La mélancolie d'Ellen, constamment évoquée dans le film, est la même que celle de nombreuses études anthropologiques qui voyaient dans les limitations et les contraintes de façade les malaises vécus par de nombreuses jeunes filles, surtout dans des contextes de pauvreté et de pratiques religieuses plus strictes. Des jeunes filles qui, pour libérer leur sexualité réprimée et se défaire des chaînes imposées par la société, tombaient dans des états de transe où la danse et le mouvement contorsionné du corps représentaient la rupture des chaînes d'une convention qui voulait d'elles uniquement des filles, des mères et des épouses toujours réservées et composées. Il n'est donc pas surprenant que l'Ellen de Robert Eggers considère Nosferatu comme sa honte, et montre une sexualité plus crue et prononcée par rapport à l'érotisme cependant prédominant et enveloppant de Dracula de Bram Stoker, réalisé par Francis Ford Coppola. « Je suis immonde », se définit la jeune fille, simplement parce que, étant petite, dans la solitude de son existence, elle a cherché du réconfort dans le plaisir de la chair. Ce besoin réprimé, devenu un secret sale et indicible, se rallume en Ellen au moment où son nouveau mari est envoyé dans les montagnes des Carpates pour vendre une vieille propriété à un comte excentrique et âgé (ou, comme l'appelleront beaucoup, pour « une grande aventure »). Au lieu de passer ensemble une lune de miel plus longue et douce, les deux sont séparés prématurément et la distance ravive dans la jeune épouse des démons du passé.
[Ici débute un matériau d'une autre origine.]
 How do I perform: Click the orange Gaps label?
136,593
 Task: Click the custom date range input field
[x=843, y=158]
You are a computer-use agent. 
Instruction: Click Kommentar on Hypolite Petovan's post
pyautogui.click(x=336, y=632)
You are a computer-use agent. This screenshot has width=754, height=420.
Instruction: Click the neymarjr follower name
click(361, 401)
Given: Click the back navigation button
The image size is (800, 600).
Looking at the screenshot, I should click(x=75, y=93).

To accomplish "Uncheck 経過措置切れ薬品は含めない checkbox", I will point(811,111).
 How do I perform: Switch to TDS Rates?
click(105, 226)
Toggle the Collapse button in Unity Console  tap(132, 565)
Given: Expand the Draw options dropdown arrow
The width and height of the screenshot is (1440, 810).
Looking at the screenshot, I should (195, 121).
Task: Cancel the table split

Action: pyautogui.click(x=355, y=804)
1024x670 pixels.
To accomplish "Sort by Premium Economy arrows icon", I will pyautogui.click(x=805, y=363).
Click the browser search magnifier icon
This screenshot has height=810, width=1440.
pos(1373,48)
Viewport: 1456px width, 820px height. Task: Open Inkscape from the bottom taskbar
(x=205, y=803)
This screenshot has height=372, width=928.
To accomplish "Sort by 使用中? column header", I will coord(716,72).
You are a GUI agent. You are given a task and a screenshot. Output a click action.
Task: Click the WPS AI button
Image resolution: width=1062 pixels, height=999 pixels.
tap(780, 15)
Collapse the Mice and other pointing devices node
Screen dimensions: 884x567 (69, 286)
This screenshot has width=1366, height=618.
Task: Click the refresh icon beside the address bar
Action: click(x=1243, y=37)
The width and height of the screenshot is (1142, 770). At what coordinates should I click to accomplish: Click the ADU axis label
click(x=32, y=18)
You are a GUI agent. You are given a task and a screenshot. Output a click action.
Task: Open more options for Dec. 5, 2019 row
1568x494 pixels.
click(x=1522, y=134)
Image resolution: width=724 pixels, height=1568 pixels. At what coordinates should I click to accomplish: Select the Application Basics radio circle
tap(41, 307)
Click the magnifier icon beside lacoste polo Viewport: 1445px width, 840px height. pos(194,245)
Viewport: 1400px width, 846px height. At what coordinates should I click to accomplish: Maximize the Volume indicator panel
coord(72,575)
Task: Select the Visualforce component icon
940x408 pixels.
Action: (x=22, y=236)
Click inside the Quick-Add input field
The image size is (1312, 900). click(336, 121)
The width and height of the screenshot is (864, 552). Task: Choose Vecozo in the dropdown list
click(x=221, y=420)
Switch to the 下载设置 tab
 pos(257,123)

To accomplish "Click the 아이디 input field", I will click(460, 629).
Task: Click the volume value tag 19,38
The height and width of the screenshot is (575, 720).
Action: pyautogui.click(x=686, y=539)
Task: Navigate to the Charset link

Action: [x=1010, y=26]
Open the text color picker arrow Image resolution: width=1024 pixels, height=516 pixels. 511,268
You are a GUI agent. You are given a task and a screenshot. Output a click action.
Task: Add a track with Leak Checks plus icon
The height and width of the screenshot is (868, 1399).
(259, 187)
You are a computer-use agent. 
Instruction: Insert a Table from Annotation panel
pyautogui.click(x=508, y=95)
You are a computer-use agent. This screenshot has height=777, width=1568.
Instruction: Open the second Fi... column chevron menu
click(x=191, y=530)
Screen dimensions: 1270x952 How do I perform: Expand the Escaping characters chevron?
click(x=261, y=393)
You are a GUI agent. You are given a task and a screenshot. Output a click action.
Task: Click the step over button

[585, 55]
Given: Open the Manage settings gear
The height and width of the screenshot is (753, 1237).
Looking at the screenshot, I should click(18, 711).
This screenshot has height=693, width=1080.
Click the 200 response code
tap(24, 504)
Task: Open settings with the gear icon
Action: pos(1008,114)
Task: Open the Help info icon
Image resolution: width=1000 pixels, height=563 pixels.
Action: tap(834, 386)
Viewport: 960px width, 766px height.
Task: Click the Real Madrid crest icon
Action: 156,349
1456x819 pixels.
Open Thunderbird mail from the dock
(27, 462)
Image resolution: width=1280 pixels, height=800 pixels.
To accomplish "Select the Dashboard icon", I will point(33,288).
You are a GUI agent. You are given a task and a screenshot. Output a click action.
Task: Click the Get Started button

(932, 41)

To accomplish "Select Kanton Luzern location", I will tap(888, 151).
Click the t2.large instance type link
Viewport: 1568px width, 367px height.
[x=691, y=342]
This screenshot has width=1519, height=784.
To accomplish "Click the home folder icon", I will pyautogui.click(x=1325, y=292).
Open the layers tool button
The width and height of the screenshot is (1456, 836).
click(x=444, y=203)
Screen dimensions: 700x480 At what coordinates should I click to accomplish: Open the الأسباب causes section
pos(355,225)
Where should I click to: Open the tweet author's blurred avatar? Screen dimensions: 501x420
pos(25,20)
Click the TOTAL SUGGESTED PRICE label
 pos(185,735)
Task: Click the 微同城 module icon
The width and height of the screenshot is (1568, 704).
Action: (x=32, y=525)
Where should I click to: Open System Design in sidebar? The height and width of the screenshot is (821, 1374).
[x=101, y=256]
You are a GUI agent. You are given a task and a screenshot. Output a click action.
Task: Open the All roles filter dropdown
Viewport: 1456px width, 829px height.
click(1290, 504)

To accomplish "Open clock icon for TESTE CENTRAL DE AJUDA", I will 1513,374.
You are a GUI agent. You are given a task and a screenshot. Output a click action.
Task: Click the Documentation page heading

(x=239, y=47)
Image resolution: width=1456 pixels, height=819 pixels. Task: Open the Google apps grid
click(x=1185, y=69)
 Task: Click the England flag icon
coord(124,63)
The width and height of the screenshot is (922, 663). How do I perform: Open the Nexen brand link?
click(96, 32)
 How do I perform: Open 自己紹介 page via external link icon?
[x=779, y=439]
La malédiction est lancée, le corps a des besoins qui ne peuvent être satisfaits, et voici donc que Nosferatu apparaît, dont l'attachement de la part d'Ellen est tout aussi puissant et aphrodisiaque que ce que la jeune fille refuse d'admettre. En insérant le récit dans des dynamiques de répression liées au sentiment de culpabilité et à la pudibonderie du Christianisme - pour un film à tous égards christologique, avec la répétition constante de mots tels que "rédemption" ou "providence", jusqu'aux trois nuits où Ellen renie Nosferatu avant de céder, comme l'apôtre Pierre sous le chant du coq - Eggers infuse de vigueur imaginative son histoire de vampires, où le monstre qui ne nous donne pas de paix est uniquement une projection de nous-mêmes. Dans Nosferatu, Eggers se réfère aux codes du cinéma expressionniste et lui rend hommage dans la première partie, avant de revenir à un horreur suggestive et évocatrice. Ce n'est pas au même niveau que l'ésotérisme mythologique de The Lighthouse, mais les images sont libres de couler de manière surnaturelle et magique à l'écran - un grand bravo à la monteuse Louise Ford. Le prologue contient toute l'horreur à venir au cours de l'œuvre, le comte Orlok de Bill Skarsgård est autant hors champ que présent, avec l'un des corps d'acteur les plus transformistes de sa génération et une utilisation de la voix qui fait la majeure partie du travail pour décrire au spectateur son mort-vivant. Un parasite qui, comme tel, fait pourrir chaque bribe de vie qu'il rencontre tandis que les personnages de Nosferatu tentent d'arrêter la propagation de son sortilège. Dans le casting, il n'y a plus seulement Thomas Hutter - cette fois interprété par Nicholas Hoult - ou le vampire, mais une équipe entière de talents. Les personnages secondaires ont une scène où briller, de Friedrich et Anna Harding (respectivement Aaron Taylor-Johnson et Emma Corrin) au servile et macabre M. Herr Knock (Simon McBurney). En définitive, Nosferatu est une œuvre sur les instincts primordiaux et sur la manière de les freiner, risquant de les transformer en cauchemars, les mêmes que l'on peut déverser dans une salle de cinéma.